Any graphics or backgrounds you use regularly like a subscribe graphic or end screen, you’ll want to put in a library on the editing software. This will save you from having to upload the graphic every time you make a new video.
Tutorials for your video editor will get you started with the basics of placing clips on the timeline and making cuts. What I want to do for the rest of the chapter is to walk through some tricks I use in editing and some of my favorite features.
One of the most important parts of the process is splicing clips together so you get a continuous flow to the video. Few video creators can get through their entire video or script without making at least a few mistakes and cuts.
Having a start point on the floor where you end and begin each clip will help but you’ll never line these up perfectly. Simply splicing the two clips together will get a ‘jump’ in the video where your body position will be different from one second to the next.
Fixing this means creating a ‘jump cut’ in the video. Look closely and you’ll notice this in any recorded video from commercials to movies and TV. It’s where a person continues speaking through two clips but the camera angle or video zoom changes. It might look like this is done for emphasis on what the person is saying or cinematography but it’s really done to splice those two clips together.
Some creative ways to splice clips together for jump cuts:
- The most common method, and easiest, is just to zoom in the second clip 10% to 20%. Cut the second clip right to the beginning of the first word, I usually cut it right to the point where my mouth is starting to move on the words. Then you can increase the video image size to that clip so that you are a bigger portion of the screen. The result is that the video jumps from your first clip into the second with a quick close-up.
- Another great jump cut trick is using a second camera, set at a 45-degree angle, while filming. Instead of doing the close-up jump cut for splicing two clips, you can use a clip from the second camera for that section of video. It takes more work managing the two video files but it’s a very professional look.
- When in doubt, you can also add extra graphics to cover up clip splicing.
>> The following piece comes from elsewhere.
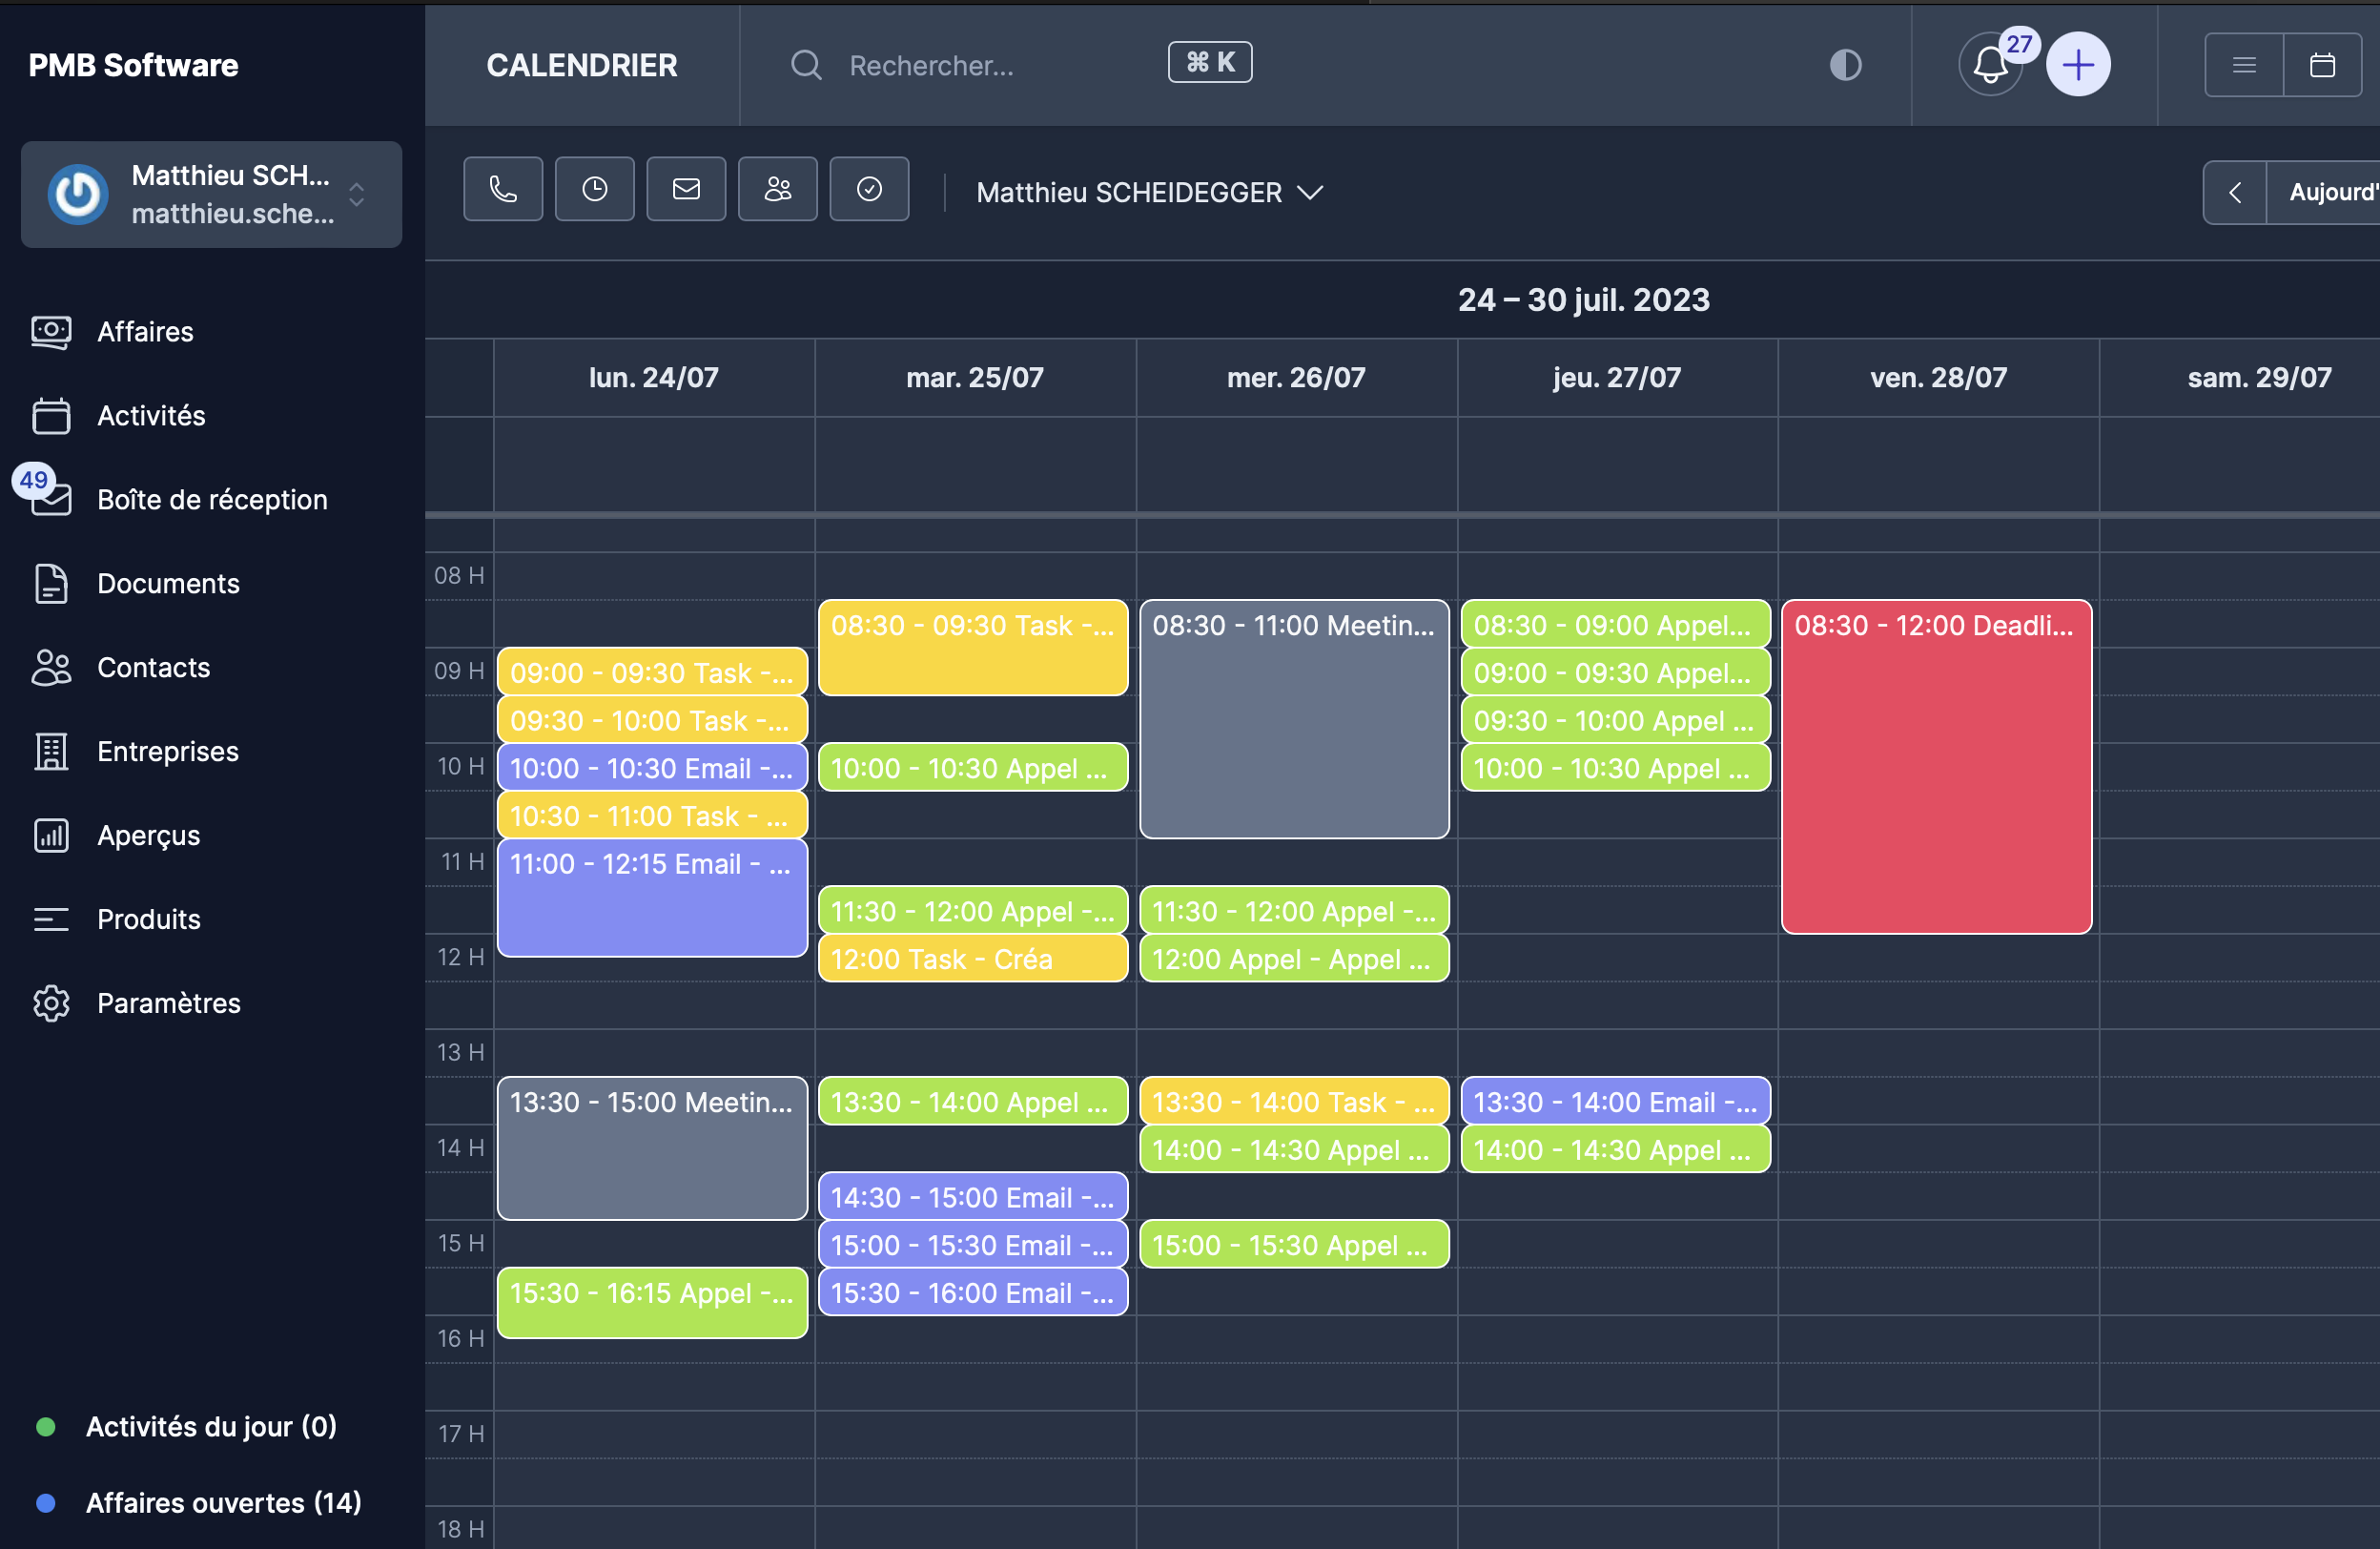The width and height of the screenshot is (2380, 1549).
Task: Toggle the dark mode contrast icon
Action: pos(1845,65)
Add a quick plain background with notes for a definition or some b-roll.
There are some features in editing software that you’ll want to take advantage of to make your videos look professional and engaging.
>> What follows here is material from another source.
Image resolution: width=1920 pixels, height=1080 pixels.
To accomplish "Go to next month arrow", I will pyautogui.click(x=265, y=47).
- Lower Thirds – are graphics that appear in the lower-third of your screen and show names/titles of people in the video. You’ll notice these in newscasts and they’re easy to use.
- Text Annotations are a simple way to get text on the screen to keep the viewer’s focus on the video. You can put it overlapping your video or cut to a flat background you use for definitions and bullet points.
- Arrows and Circle animations are easy ways to draw attention to one part of the screen and make your videos more dynamic.
- Reveal behaviors on text is a special way of having your text appear which gives it a ‘typewriter’ effect as if you are typing on the screen.
- Animations to zoom-in or pan out on an image are an easy way to use image b-roll but make it look more dynamic like a video.
Once you’re done editing the video, make sure you download it and watch it all the way through. You’ve put so much time into this production, don’t publish a video with bad editing errors for lack of reviewing your finished video.
Once you’re happy with how the edited video looks, you have several options for uploading. Most editing software will integrate and allow you to upload directly to YouTube. I like to download an mp4 file as a backup and then upload that to YouTube.
This was by no means a complete video editing tutorial. You’ll need to watch through the basics tutorials for whichever video editing software you choose but the tips shared in this chapter will help you go beyond the basics to a more professional-looking video. It’s the little details, the extra graphics and animations that will help your videos stand out on YouTube.